Pacific Rim, due in theatres July 12, tells the story of the earth in the 2020s as the human population fights against the Kaiju (a Japanese word meaning “strange beast”) — aliens risen from a portal in the Pacific Ocean floor. To fight them, humans use Jaegers — giant robots controlled by two pilots locked into a neural bridge.
Jon Blistein of Rolling Stone says that the film is, literally, tons of fun. “Packed with all sorts of massive, glorious destruction, the film finds Earth under attack from an onslaught of undersea alien invaders that can only be beaten back by man-helmed machines,” Blistein writes. “It's '2,500 tons of awesome,' as Charlie Day (who plays Dr. Newton Geiszler) puts it.”
The Hollywood Reporter writes that Pacfic Rim is a spectacular movie. “Guillermo del Toro's paradoxically derivative yet imaginative sci-fi epic is everything that monster movies since the beginning of time might have wished they could be,” Todd McCarthy says. “In no way pinched budget-wise, it's got first-class special effects, crafty behemoths that calculate and react to circumstances in non-dumb ways, a smart director who injects a sense of fun and surprise whenever he can, a fair percentage of characters you don't mind watching, and a few decent plot twists.
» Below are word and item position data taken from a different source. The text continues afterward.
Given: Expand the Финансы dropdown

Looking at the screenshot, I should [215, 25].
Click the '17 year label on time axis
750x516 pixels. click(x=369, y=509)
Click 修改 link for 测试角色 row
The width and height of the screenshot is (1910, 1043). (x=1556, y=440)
In this genre, that's saying something.”
The film gets high praise for its actions scenes from Time Out New York as well. “The copious battle scenes are what many viewers will want to see, and they more than deliver in all their digitally augmented glory: Alien behemoths are hurled into buildings, an abandoned ship is used as an impromptu cudgel, and battles rage in both the skies above and the oceanic depths below,” Keith Uhlich writes. “But though everything we see is pure, pleasurable comic-book absurdity, Del Toro somehow lends a plausible humanity to the proceedings, one lacking in most of this summer’s city-destroying blockbusters.”
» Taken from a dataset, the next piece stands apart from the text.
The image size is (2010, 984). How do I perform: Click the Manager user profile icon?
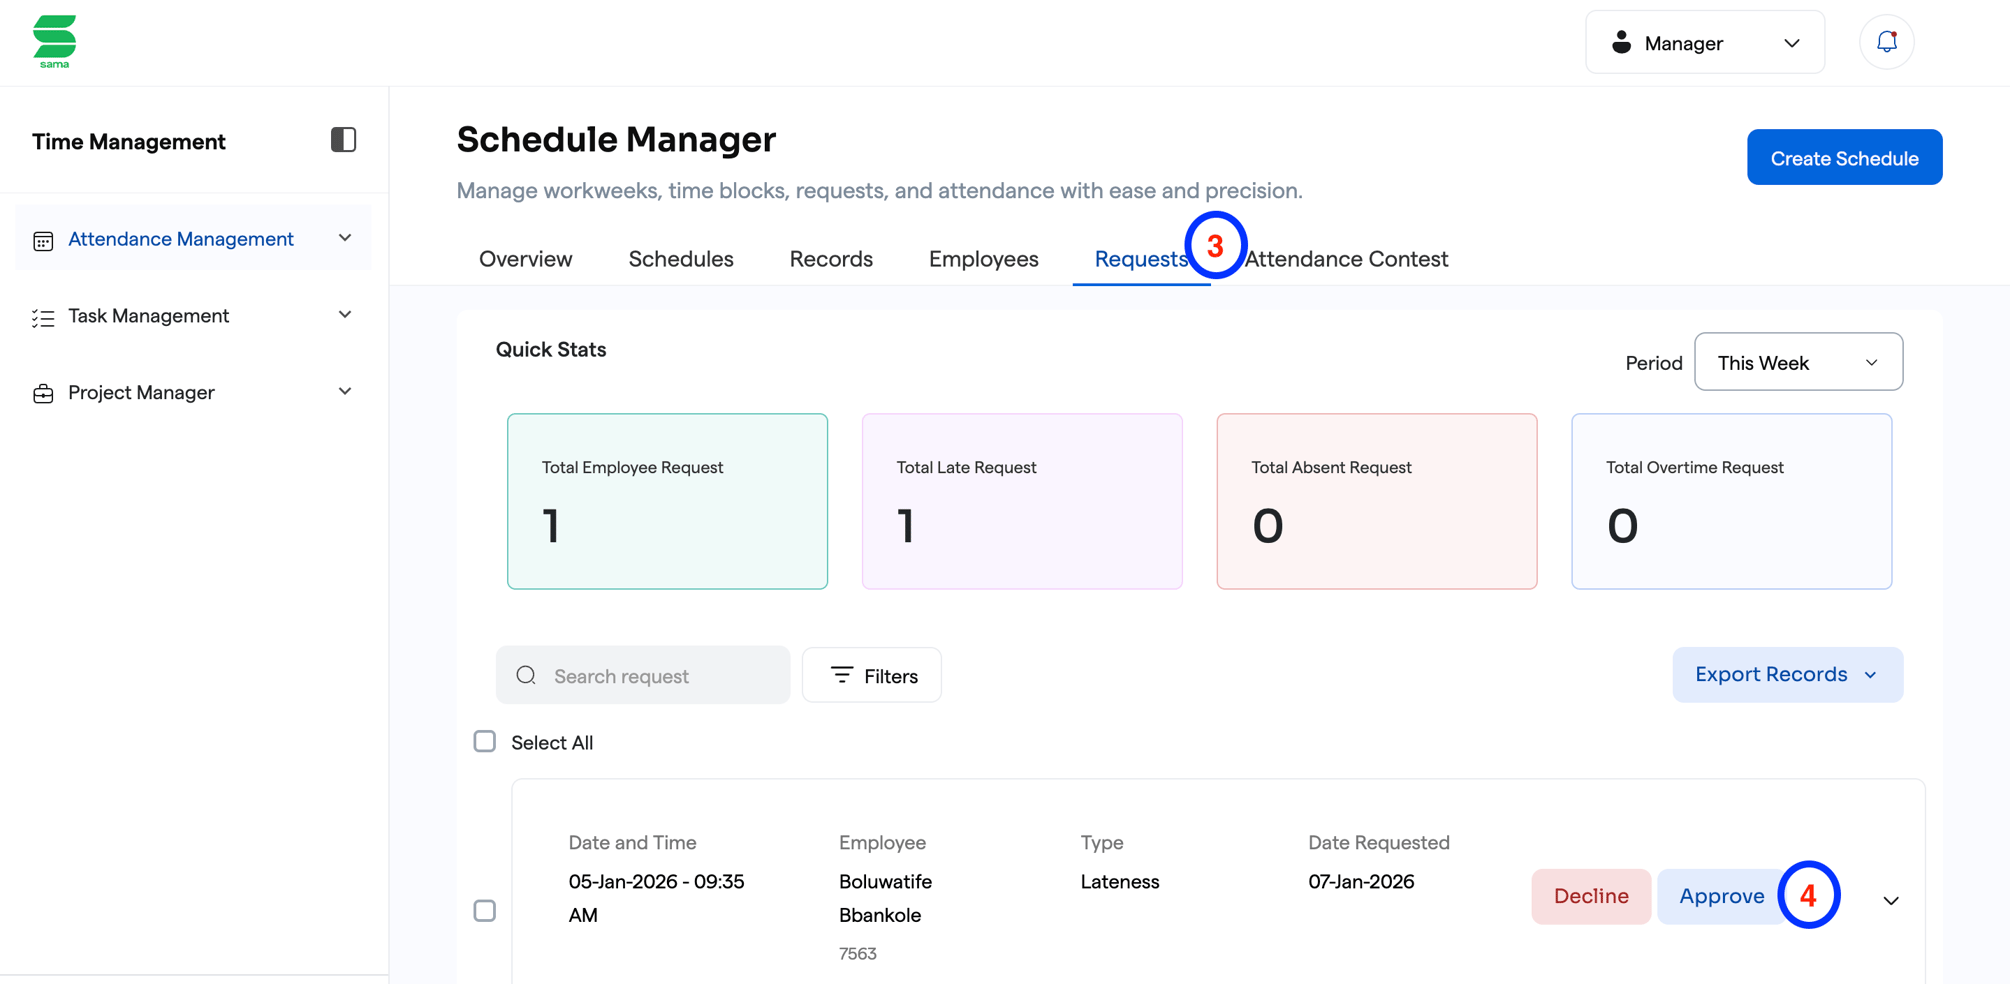(1621, 43)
Pacific Rim recieved a perfect score and staggeringly high praise from NY Post’s Lou Lumenick, who writes that this film, which could have easily gone overboard on the action sequences, hit the perfect balance. “For all the humor and clever twists in the script that Travis Beacham wrote with del Toro, a film like this rises or falls on its action sequences, and there are some real doozies here as the Jaegers square off, again and again, against Kaiju who can hurl electricity and deadly acid against them,” Lumenick says. “Director del Toro keeps the fights clean and coherent, which (as we saw with “The Lone Ranger”) is not easy when working on such a gargantuan scale. The whole thing builds to one of the most stunningly eye-popping and exciting climaxes in years.” Lumenick also insisted that people see the movie in 3-D, a rare suggestion from him. “It so effectively immerses the viewer in the action. The Kaiju are computer-generated wonders, and the Jaegers make the Transformers look like … well, children’s toys.”
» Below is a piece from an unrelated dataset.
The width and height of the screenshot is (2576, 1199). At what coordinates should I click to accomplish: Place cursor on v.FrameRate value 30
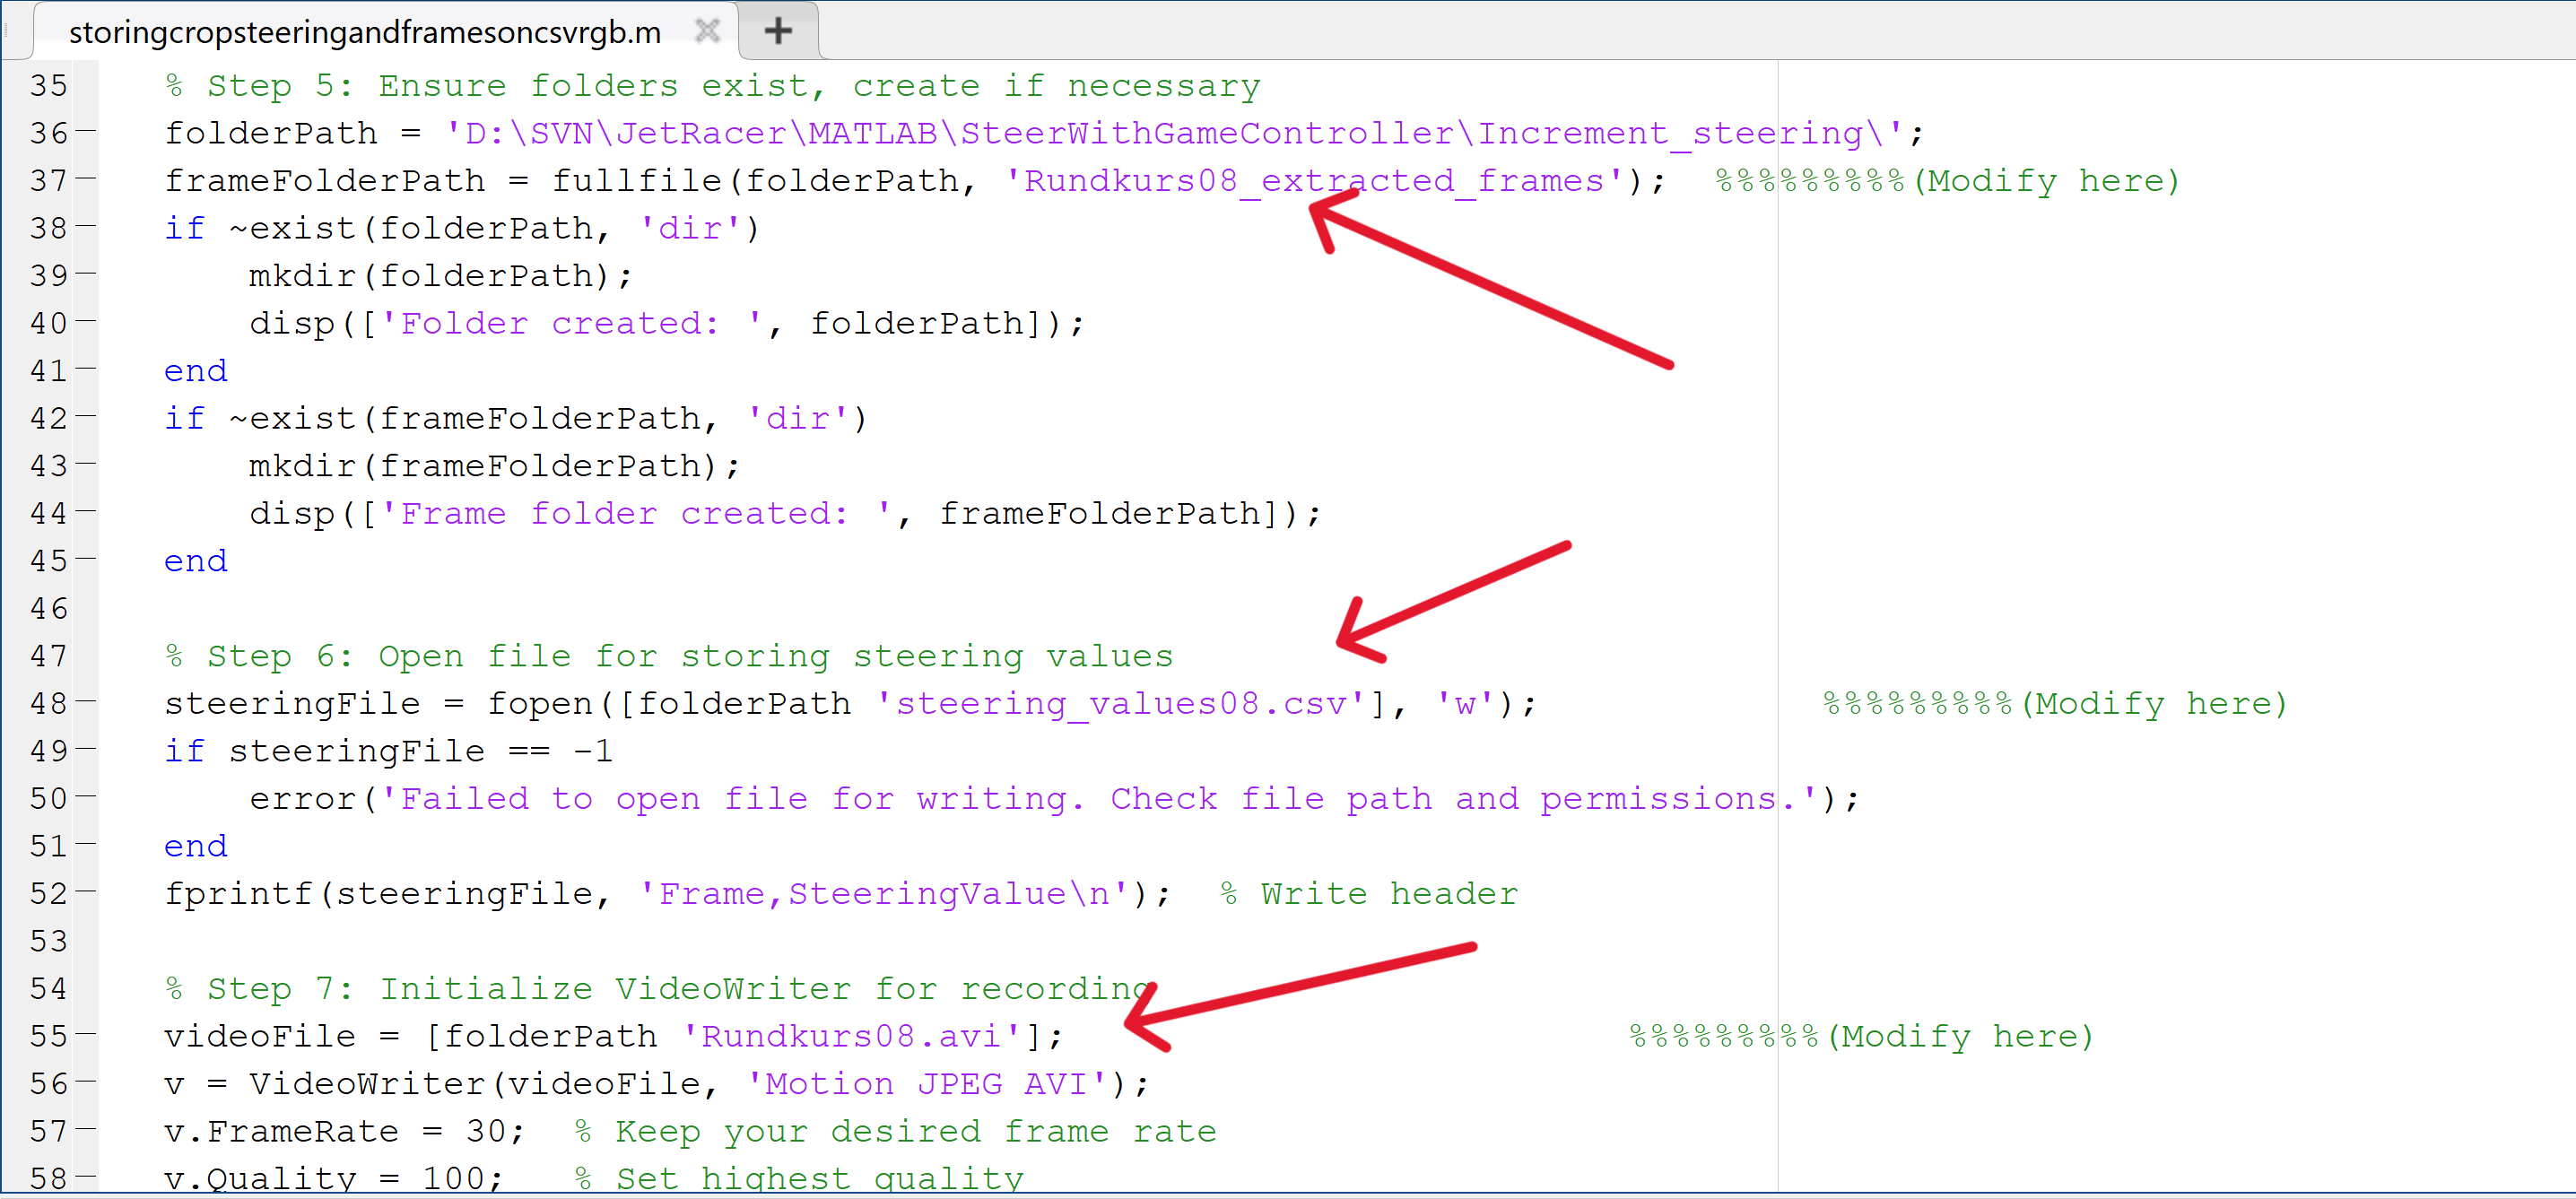point(486,1131)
Speaking of Transformers, Jordan Hoffman of film.com claims that del Toro did far better with his action film than director Michael Bay did with his action-packed series. “They don’t let 14 year-old boys direct multi-million dollar feature films, but somehow, perhaps through years of Ramtha-like training, Guillermo Del Toro has channeled the interests, attitudes and fears from that mindset with a clarity that far surpasses contemporaries like Michael Bay,” Hoffman writes.
Pacific Rim stars Charlie Hunnam, Day, Idris Elba, Rob Kazinsky and Ron Perlman.